In 1980, after the oil price shocks, the rich world spent more than 8 cents of every $100 of GDP on green R&D to find energy alternatives. As fossil fuels became cheap again, investment dropped. When climate concern grew, we forgot innovation and instead the focus shifted to subsidizing existing, ineffective solar and wind.

In 2015, governments promised to double green R&D spending by 2020, but did no such thing. By 2023, the rich world still wasn’t back to spending even 4 cents out of every $100 of GDP.

Globally, the rich world spends just CAD$35 billion on green R&D — one-hundredth of overall “green” spending. We should increase this four-fold to about $140 billion a year. Canada’s share would be less than $5 billion a year, less than a tenth of its 2024 CAD$50 billion energy transition spending.

This would allow us to accelerate green innovation and bring forward the day green becomes cheaper than fossil fuels. Breakthroughs are needed in many areas. Take nuclear power. Right now, it is way too expensive, largely because extensive regulations force the production of every new power plant into what essentially becomes a unique, eye-wateringly expensive, extravagant artwork.

The next generation of nuclear power would work on small, modular reactors that get type approval in the production stage and then get produced by the thousand at low cost. The merits of this approach are obvious: we don’t have a bureaucracy that, at a huge cost, certifies every consumer’s cellphone when it is bought. We don’t see every airport making ridiculously burdensome requirements for every newly built airplane. Instead, they both get type-approved and then mass-produced.

We should support the innovation of so-called fourth-generation nuclear power, because if Canadian innovation can make nuclear energy cheaper than fossil fuels, everyone in the world will be able to make the switch—not just rich, well-meaning Canadians, but China, India, and countries across Africa.

Of course, we don’t know if fourth-generation nuclear will work out. That is the nature of innovation. But with smarter spending on R&D, we can afford to focus on many potential technologies. We should consider investing in innovation to grow hydrogen production along with water purification, next-generation battery technology, growing algae on the ocean surface producing CO₂-free oil (a proposal from the decoder of the human genome, Craig Venter), CO₂ extraction, fusion, second-generation biofuels, and thousands of other potential areas.

We must stop believing that spending ever-more money subsidizing still-inefficient technology is going to be a major part of the climate solution. Telling voters across the world for many decades to be poorer, colder, less comfortable, with less meat, fewer cars and no plane travel will never work, and will certainly not be copied by China, India and Africa. What will work is innovating a future where green is cheaper.

....

> Requirement: Copy out the green R&D passage above, starting at "This would allow" and stopping after "and then mass-produced.", with "cellphone" swapped for "laptop".

> Source material:
....

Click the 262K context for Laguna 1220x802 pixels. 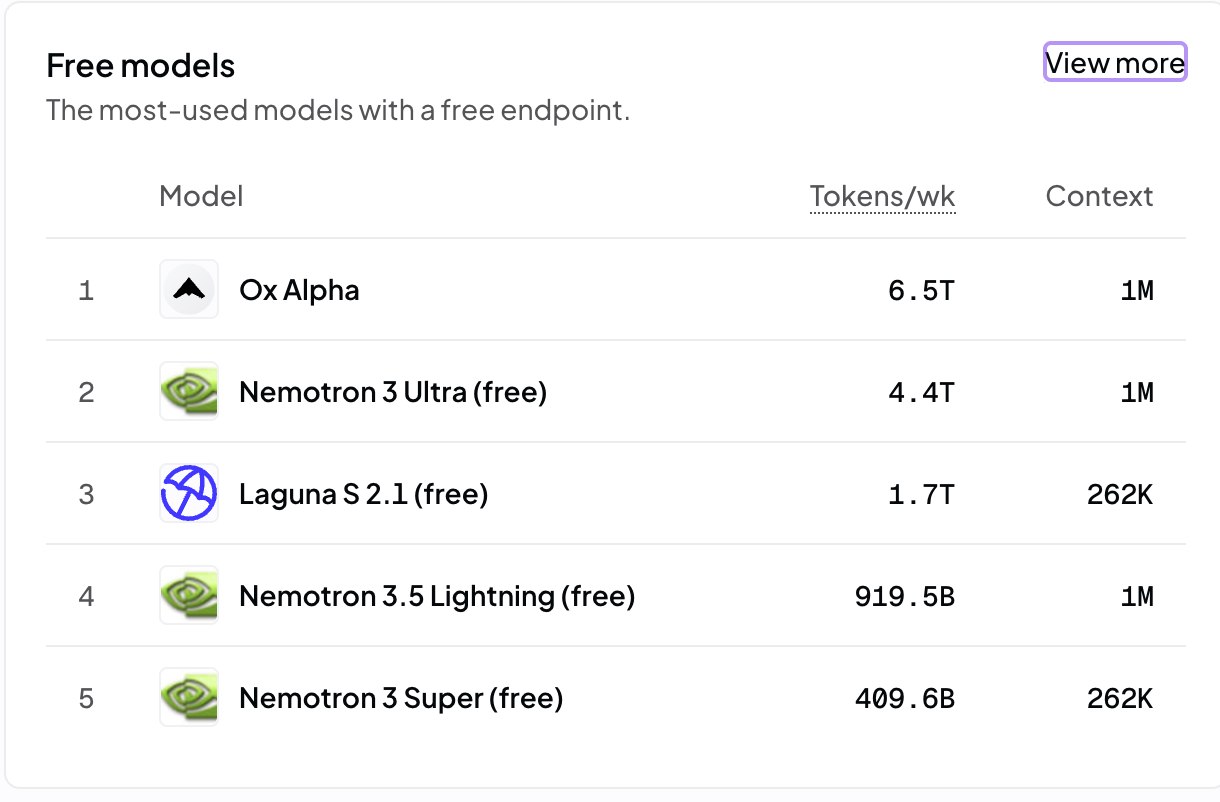click(1120, 495)
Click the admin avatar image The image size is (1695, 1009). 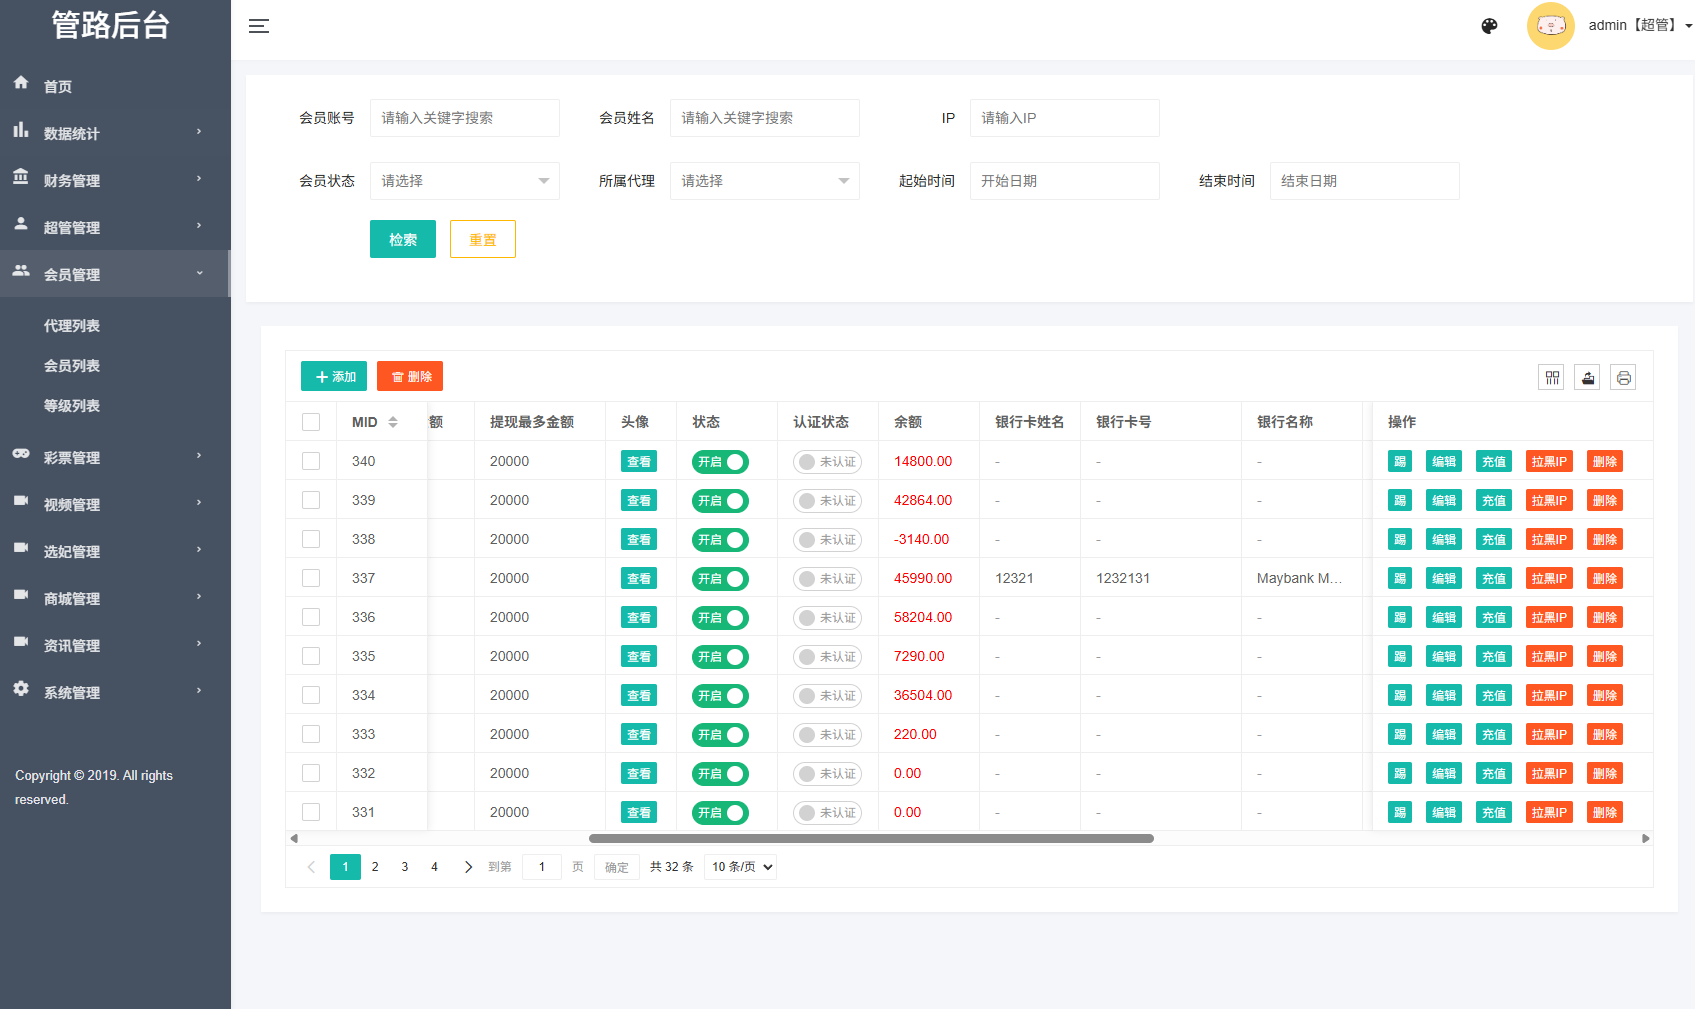pos(1550,26)
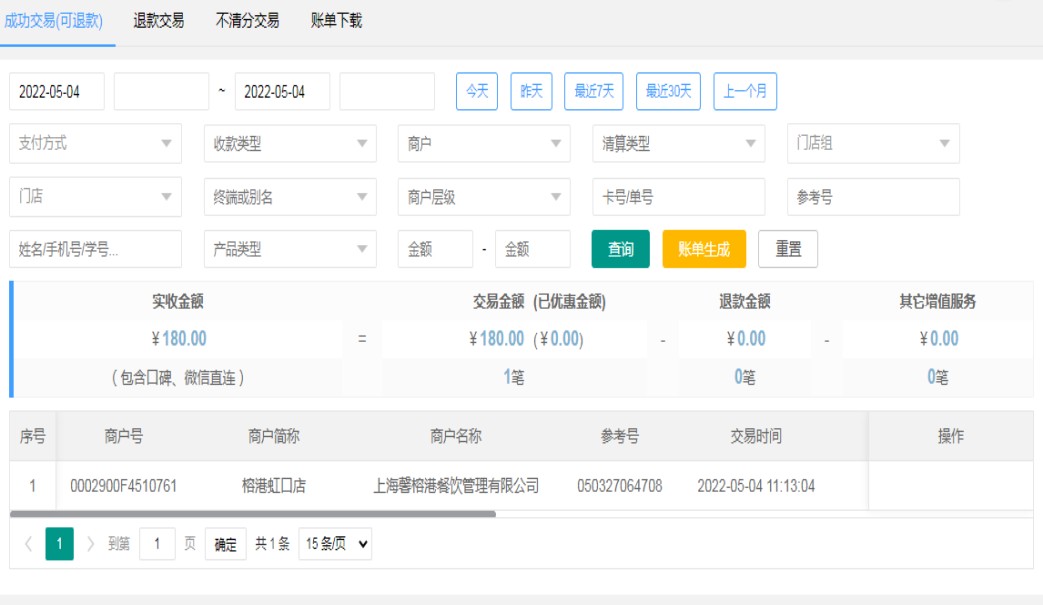The height and width of the screenshot is (605, 1043).
Task: Open the 门店组 dropdown
Action: (x=873, y=144)
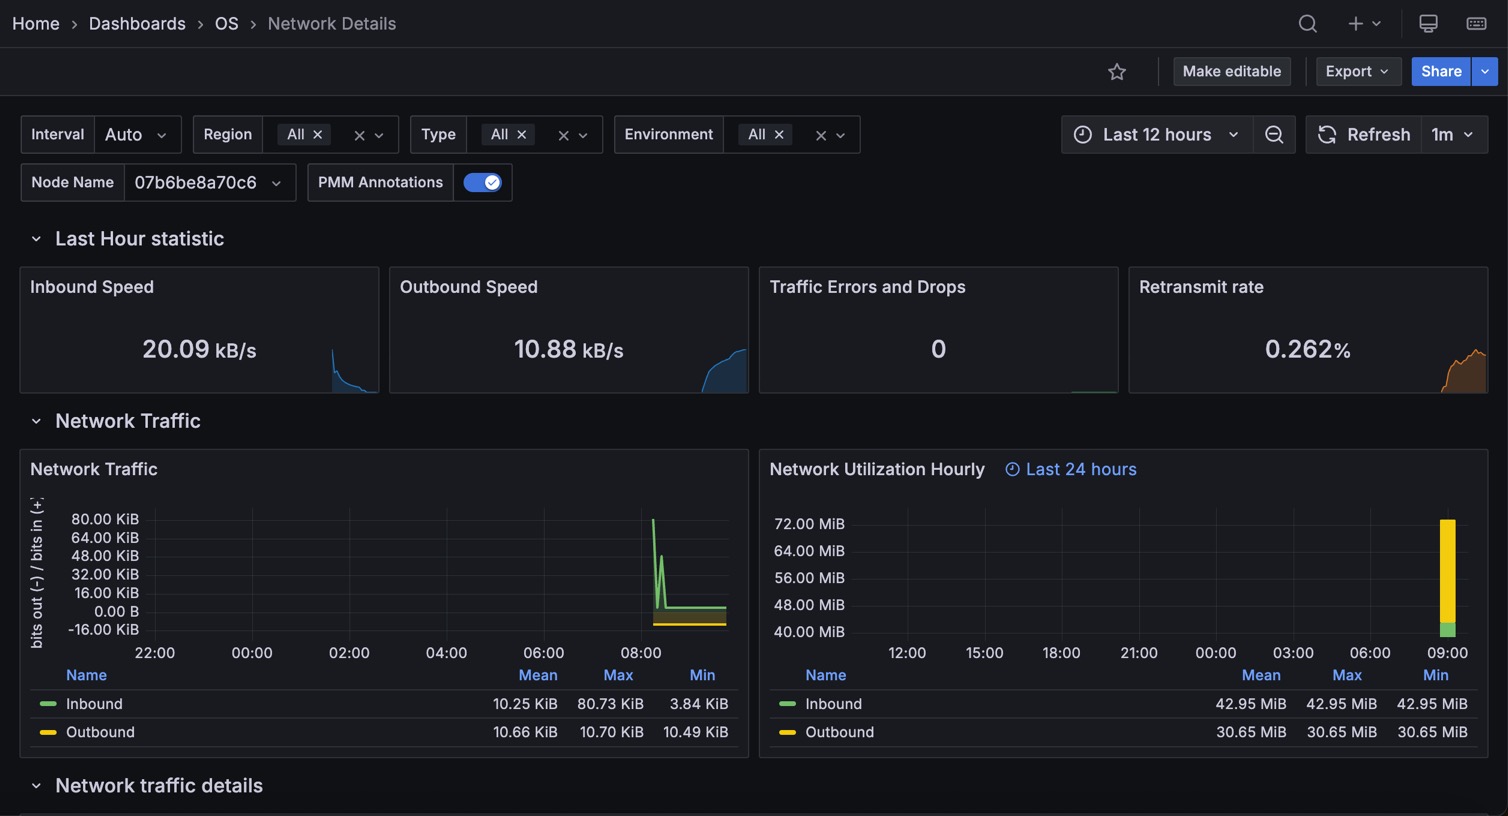Toggle Inbound series in Network Traffic legend
The image size is (1508, 816).
click(x=94, y=704)
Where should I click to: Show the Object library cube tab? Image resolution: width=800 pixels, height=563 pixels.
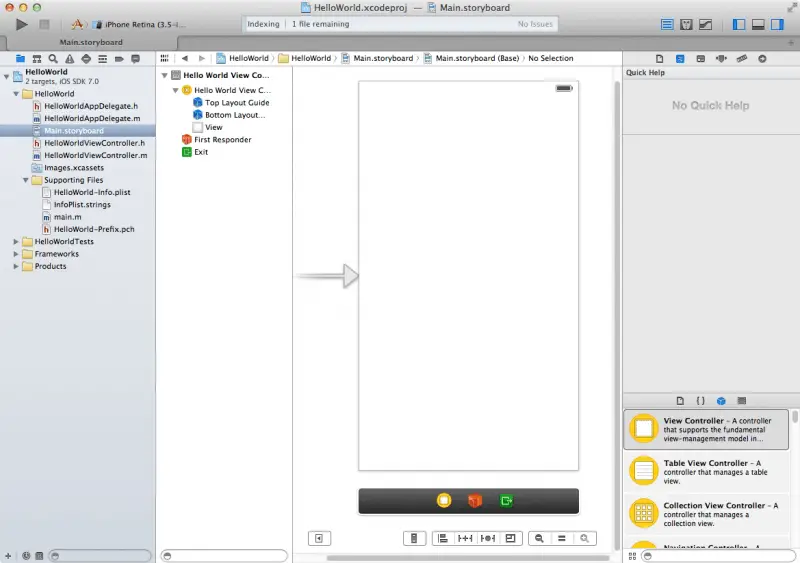[721, 400]
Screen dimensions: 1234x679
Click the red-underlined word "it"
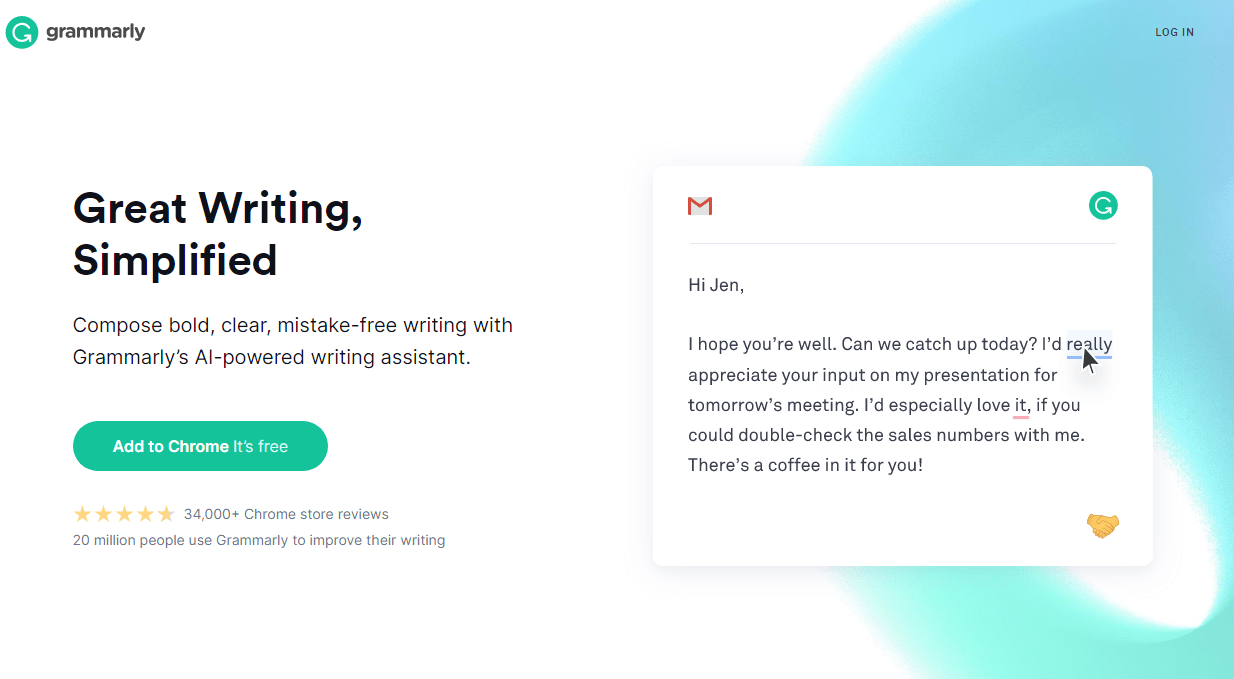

....

> Solution to this problem:
This would allow us to accelerate green innovation and bring forward the day green becomes cheaper than fossil fuels. Breakthroughs are needed in many areas. Take nuclear power. Right now, it is way too expensive, largely because extensive regulations force the production of every new power plant into what essentially becomes a unique, eye-wateringly expensive, extravagant artwork.

The next generation of nuclear power would work on small, modular reactors that get type approval in the production stage and then get produced by the thousand at low cost. The merits of this approach are obvious: we don’t have a bureaucracy that, at a huge cost, certifies every consumer’s laptop when it is bought. We don’t see every airport making ridiculously burdensome requirements for every newly built airplane. Instead, they both get type-approved and then mass-produced.